Le but initial principal que s'étaient fixés les auteurs de l'initiative, à savoir lutter contre le chômage, a perdu de son importance: le nombre des demandeurs d'emploi et des chômeurs a sensiblement diminué depuis le lancement de l'initiative, au printemps 1998. Pour les raisons que nous venons d'évoquer, il est peu probable que la diminution généralisée de la durée du travail qui est proposée réduise voire supprime le chômage.

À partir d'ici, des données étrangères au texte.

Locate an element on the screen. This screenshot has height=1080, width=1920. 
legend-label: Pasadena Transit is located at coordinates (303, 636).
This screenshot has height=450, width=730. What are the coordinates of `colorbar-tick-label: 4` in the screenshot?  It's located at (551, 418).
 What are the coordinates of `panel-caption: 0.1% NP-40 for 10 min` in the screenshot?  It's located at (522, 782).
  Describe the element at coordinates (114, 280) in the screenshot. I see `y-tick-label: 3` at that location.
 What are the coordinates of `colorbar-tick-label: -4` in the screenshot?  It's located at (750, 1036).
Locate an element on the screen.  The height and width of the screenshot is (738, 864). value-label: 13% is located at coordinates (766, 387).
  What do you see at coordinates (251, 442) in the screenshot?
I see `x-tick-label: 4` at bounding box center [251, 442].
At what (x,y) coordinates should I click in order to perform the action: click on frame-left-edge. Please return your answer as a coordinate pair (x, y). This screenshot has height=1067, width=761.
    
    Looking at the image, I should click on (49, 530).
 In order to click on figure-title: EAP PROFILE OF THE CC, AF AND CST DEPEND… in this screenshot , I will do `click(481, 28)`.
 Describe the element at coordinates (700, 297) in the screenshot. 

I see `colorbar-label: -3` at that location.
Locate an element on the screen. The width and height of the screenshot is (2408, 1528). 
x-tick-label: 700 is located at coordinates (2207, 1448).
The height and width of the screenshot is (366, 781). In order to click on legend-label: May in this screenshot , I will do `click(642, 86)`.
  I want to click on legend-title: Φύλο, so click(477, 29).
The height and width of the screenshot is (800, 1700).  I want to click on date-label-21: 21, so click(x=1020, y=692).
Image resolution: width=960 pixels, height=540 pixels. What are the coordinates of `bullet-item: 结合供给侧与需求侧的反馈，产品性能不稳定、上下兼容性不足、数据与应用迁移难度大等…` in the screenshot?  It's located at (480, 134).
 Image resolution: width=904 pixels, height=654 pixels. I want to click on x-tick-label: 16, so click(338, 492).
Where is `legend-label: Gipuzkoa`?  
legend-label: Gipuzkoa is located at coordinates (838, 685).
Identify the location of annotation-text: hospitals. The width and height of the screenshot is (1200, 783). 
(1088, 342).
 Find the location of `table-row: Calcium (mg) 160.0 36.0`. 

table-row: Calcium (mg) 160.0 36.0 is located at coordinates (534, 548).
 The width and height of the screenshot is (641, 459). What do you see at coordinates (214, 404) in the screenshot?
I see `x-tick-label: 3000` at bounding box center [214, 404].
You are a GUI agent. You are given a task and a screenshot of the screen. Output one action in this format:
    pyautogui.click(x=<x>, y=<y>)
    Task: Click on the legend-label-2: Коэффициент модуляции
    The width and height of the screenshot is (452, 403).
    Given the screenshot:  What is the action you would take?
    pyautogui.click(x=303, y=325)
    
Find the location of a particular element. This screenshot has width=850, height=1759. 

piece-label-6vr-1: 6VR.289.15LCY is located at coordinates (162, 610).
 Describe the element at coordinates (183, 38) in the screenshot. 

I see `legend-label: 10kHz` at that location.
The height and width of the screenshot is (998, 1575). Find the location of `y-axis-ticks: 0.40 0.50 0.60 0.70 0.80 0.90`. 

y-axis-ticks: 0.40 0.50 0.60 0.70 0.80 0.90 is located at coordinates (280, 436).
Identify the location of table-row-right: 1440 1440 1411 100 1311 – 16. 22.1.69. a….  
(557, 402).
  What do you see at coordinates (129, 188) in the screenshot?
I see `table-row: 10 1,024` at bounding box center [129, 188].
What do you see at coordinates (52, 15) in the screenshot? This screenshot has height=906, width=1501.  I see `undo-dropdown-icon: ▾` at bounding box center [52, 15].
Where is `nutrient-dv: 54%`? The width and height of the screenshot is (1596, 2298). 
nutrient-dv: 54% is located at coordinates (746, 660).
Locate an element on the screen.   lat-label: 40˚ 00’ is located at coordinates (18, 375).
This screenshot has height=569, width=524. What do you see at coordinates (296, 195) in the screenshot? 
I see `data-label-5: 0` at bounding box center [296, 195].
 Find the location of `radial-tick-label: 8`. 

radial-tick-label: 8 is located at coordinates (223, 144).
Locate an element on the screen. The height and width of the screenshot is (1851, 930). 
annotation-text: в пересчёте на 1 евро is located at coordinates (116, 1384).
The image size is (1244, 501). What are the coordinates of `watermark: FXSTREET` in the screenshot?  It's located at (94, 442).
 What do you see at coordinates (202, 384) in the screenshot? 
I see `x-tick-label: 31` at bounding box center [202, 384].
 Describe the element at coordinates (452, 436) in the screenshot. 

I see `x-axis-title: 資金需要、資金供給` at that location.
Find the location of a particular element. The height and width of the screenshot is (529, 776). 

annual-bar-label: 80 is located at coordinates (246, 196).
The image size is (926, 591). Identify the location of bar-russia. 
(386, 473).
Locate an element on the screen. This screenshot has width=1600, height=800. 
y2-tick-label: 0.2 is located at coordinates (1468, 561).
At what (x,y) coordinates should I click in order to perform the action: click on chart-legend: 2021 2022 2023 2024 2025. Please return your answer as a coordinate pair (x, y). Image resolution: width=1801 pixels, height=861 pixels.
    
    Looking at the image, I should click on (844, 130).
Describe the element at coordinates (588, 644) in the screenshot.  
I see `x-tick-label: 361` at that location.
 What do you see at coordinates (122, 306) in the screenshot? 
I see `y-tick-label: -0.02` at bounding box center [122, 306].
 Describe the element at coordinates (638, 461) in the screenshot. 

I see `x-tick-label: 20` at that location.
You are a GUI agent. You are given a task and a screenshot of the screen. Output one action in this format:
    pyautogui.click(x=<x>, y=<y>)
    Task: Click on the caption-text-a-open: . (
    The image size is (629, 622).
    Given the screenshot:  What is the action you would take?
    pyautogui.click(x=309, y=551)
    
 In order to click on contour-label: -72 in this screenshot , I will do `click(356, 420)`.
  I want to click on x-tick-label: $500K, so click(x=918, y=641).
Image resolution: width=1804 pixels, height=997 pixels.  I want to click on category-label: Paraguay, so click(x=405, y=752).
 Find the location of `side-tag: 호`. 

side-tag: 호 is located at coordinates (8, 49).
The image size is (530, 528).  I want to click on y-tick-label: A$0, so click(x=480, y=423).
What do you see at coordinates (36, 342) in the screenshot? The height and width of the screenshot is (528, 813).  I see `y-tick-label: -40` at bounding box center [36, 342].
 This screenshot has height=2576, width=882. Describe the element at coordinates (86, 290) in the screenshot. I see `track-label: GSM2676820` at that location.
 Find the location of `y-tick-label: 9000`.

Parvenir à une redistribution des activités rémunérées et non rémunérées entre femmes et hommes grâce à cette initiative, apparaît également incertain. Cela dépend bien plus de la volonté de la société. Le fait qu'une initiative populaire fédérale intitulée «Répartition du travail» (FF 1999 2412) et qui visait un but correspondant n'ait pas abouti, démontre que cet objectif ne serait vraisemblablement pas porté par la population. La réduction générale de la durée du travail de six heures en moyenne par semaine, demandée par la présente initiative, accorderait certes objectivement plus de temps pour les activités accessoires, pour les soins aux enfants ou ceux à des membres âgés de la famille, pour des aides aux voisins et d'autres activités non rémunérées. Dans ce sens, une diminution générale de la durée du travail pourrait quelque peu contribuer à un meilleur équilibre entre la vie professionnelle et la vie familiale. Savoir si les travailleurs consacreraient effectivement ce temps libre au travail familial ou à d'autres activités non rémunérées est cependant une autre question. Pour que les parents puissent combiner le travail rémunéré et les soins familiaux, d'autres mesures seraient nécessaires, comme par exemple l'amélioration des possibilités d'accueil externes à la famille (crèches, écoles de jour). Ceci ne peut toutefois pas être réalisé par le biais de la présente initiative et ne peut également être ordonné par la Confédération aux communautés compétentes.

3807

Le troisième objectif fixé, à savoir améliorer la qualité de vie grâce à plus de temps libre, serait atteint dans une large mesure. Il est toutefois légitime de se demander si un temps de travail bien rempli et une activité satisfaisante ne font pas aussi partie de la qualité de vie, et si une durée du travail réduite est forcément synonyme, pour tous les travailleurs, d'une augmentation de la qualité de vie. Enfin, une réduction généralisée de la durée du travail comporte aussi des risques, et non des moindres (tels que des sacrifices salariaux pour les revenus plus élevés ou une perte éventuelle de la place de travail), qui peuvent venir gâcher le temps libre.

8

Conclusion

Le Conseil fédéral rejette l'initiative populaire «pour une durée du travail réduite» pour des raisons économiques, de marché du travail, juridiques et pratiques. La diminution progressive du temps de travail, assortie d'une garantie de salaire pour les petits et moyens revenus, serait lourde de conséquences ­ parfois imprévisibles ­ pour notre économie. Une réglementation rigide de la durée du travail, applicable à tous les travailleurs au niveau constitutionnel, ne saurait répondre aux besoins des différentes branches et entreprises. Le Conseil fédéral est en principe favorable à une réduction de la durée du travail mais celle-ci doit avant tout demeurer l'affaire des partenaires sociaux, qui peuvent le mieux mesurer jusqu'à quel point elle est possible dans leur branche. Cette solution garantit également à l'économie suisse la flexibilité dont elle a besoin pour faire face aux fluctuations conjoncturelles. Bien entendu, il n'est pas exclu qu'à l'avenir des modifications interviennent au niveau de la loi. Le Parlement s'est toutefois opposé à rediscuter les dispositions sur la durée maximale du travail dans le cadre de la récente révision de la loi sur le travail.

Pour toutes ces raisons, le Conseil fédéral propose aux Chambres de recommander au peuple et aux cantons de rejeter sans contre-projet l'initiative populaire «pour une durée du travail réduite».